Alarming rates of suicide, opioid overdoses, arrest and incarceration, homelessness, waits in emergency departments to access psychiatric hospitalizations, along with heightened social strains are now intersecting with a depleted workforce amidst the waxing and waning COVID-19 pandemic waves. In this context, policymakers have recognized the need to look beyond psychiatric inpatient beds as a single solution for youth and adults in need of psychiatric care. The discourse among mental health leaders is now centered around immediate access during crises, while moving individuals, including those with serious mental illnesses, substance use disorders, intellectual and developmental disabilities and other conditions, from crisis response to ongoing and interconnected care.

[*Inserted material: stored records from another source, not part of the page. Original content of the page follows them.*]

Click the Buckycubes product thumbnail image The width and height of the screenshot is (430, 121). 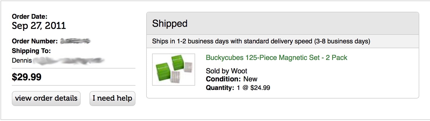(x=174, y=70)
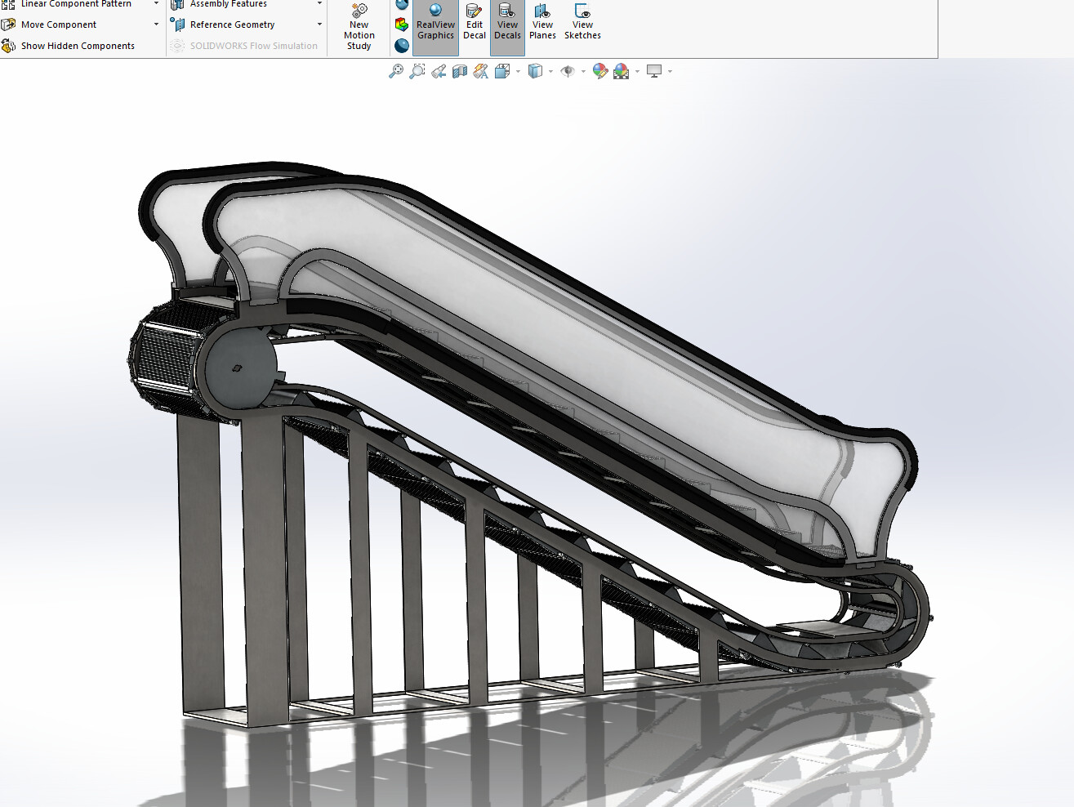Toggle RealView Graphics off
1074x807 pixels.
[x=435, y=24]
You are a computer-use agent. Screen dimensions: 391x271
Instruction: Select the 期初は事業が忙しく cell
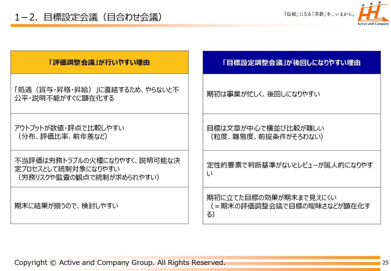291,94
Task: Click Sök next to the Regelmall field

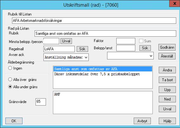Action: click(x=82, y=49)
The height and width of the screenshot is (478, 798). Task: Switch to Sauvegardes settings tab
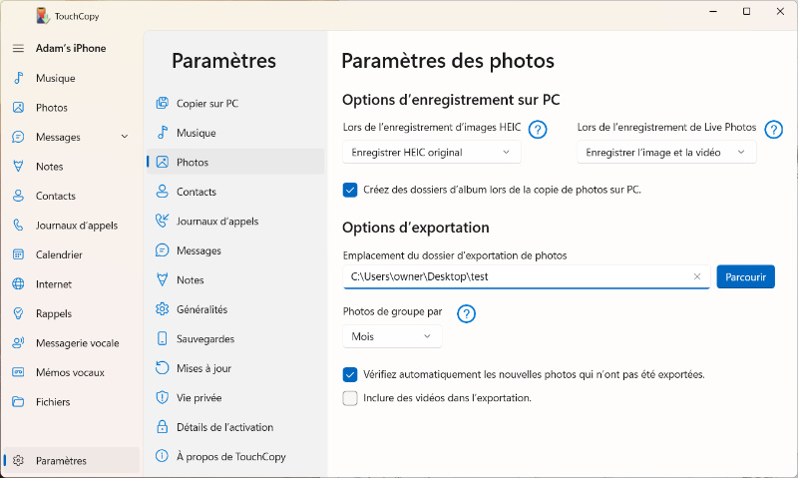205,339
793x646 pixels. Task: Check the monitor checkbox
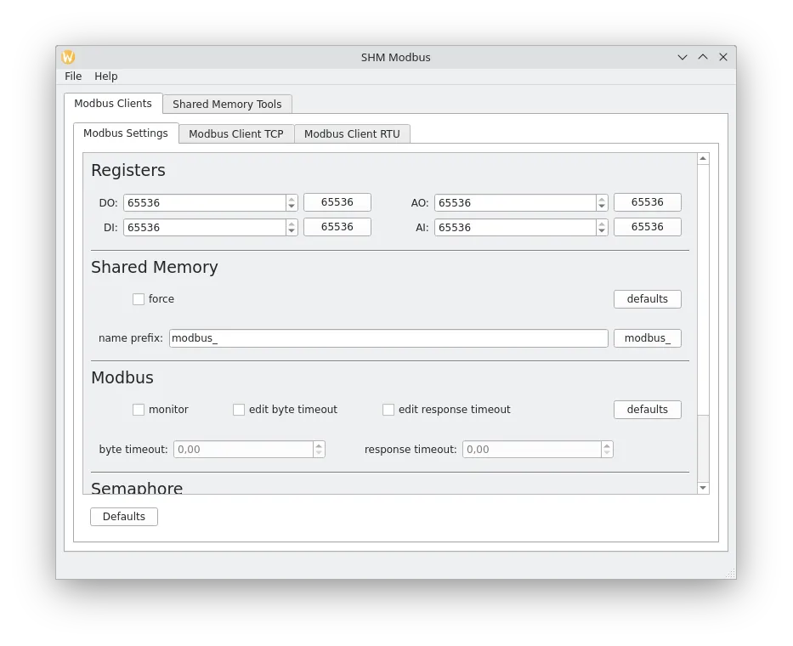[139, 410]
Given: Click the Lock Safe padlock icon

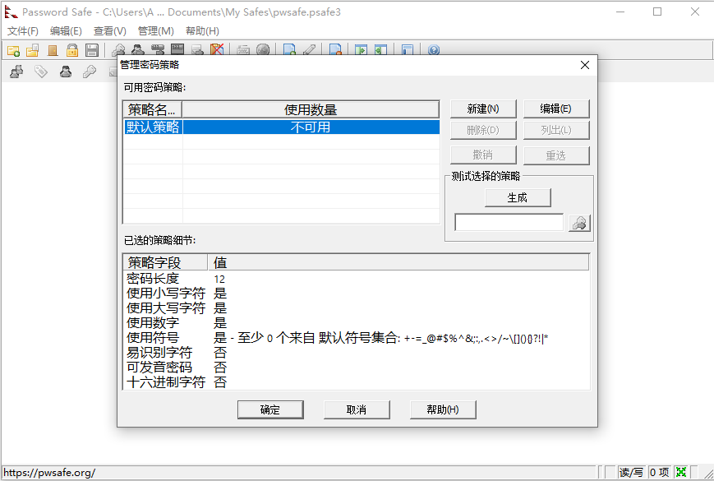Looking at the screenshot, I should pos(72,49).
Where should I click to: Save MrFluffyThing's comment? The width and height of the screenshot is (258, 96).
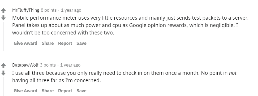tap(81, 43)
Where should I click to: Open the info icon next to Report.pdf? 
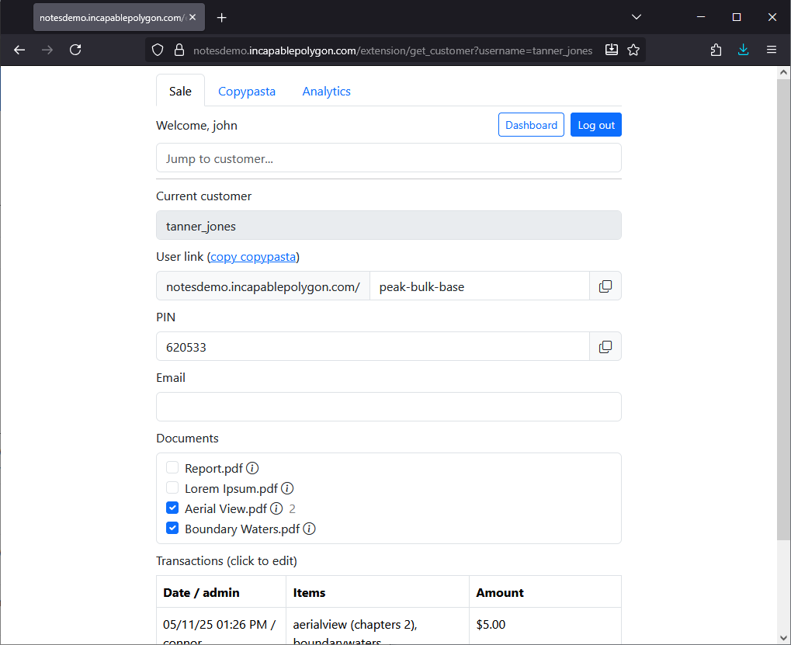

The July 2022 transition of 988 as a three-digit number for behavioral health emergencies is among the new bold strategies for improving crisis response. It has already catalyzed significant changes for state behavioral health systems, including creating new partnerships with 911 and other stakeholders. The Certified Behavioral Health Clinic (CCBHC) model for comprehensive services and improved fiscal infrastructure for community mental health systems is expanding with increased funding at the federal level. The Substance Abuse and Mental Health Services Administration (SAMHSA) has been leading the nation on standards and expectations on all these fronts. Yet, to yield an accessible, interconnected, effective, and just behavioral health crisis services continuum that ultimately achieves better mental health outcomes, strategic priorities will be critical. This paper provides an overview of seven key elements to move individuals and systems from Crisis to Care that are needed now.